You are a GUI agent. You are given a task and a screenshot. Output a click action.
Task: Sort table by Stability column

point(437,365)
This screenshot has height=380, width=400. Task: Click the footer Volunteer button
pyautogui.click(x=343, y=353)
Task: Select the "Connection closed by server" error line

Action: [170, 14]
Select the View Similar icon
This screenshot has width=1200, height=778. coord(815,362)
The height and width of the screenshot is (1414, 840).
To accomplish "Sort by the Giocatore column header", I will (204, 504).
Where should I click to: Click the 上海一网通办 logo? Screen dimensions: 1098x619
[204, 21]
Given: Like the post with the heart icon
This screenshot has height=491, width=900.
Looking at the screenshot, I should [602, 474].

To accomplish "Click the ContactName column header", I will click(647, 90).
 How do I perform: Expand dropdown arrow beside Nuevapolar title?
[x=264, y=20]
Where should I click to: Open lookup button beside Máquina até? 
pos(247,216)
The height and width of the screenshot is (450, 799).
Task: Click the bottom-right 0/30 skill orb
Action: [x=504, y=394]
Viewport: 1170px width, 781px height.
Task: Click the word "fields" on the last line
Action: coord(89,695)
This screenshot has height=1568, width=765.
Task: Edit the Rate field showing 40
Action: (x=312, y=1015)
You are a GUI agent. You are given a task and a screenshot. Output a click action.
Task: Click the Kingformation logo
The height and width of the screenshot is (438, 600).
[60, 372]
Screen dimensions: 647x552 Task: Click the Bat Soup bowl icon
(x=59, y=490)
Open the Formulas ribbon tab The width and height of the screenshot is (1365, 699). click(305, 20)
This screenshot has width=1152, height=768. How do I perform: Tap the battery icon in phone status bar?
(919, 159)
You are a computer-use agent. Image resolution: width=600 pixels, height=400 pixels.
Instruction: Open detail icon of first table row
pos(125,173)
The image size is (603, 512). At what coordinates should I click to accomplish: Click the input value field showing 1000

→ Problem requirements
Show every line above in which the word "header" occurs.

→ Response box
To accomplish "Sort by the Giocatore column header", I will (204, 504).
To accomplish "Click the ContactName column header", I will click(647, 90).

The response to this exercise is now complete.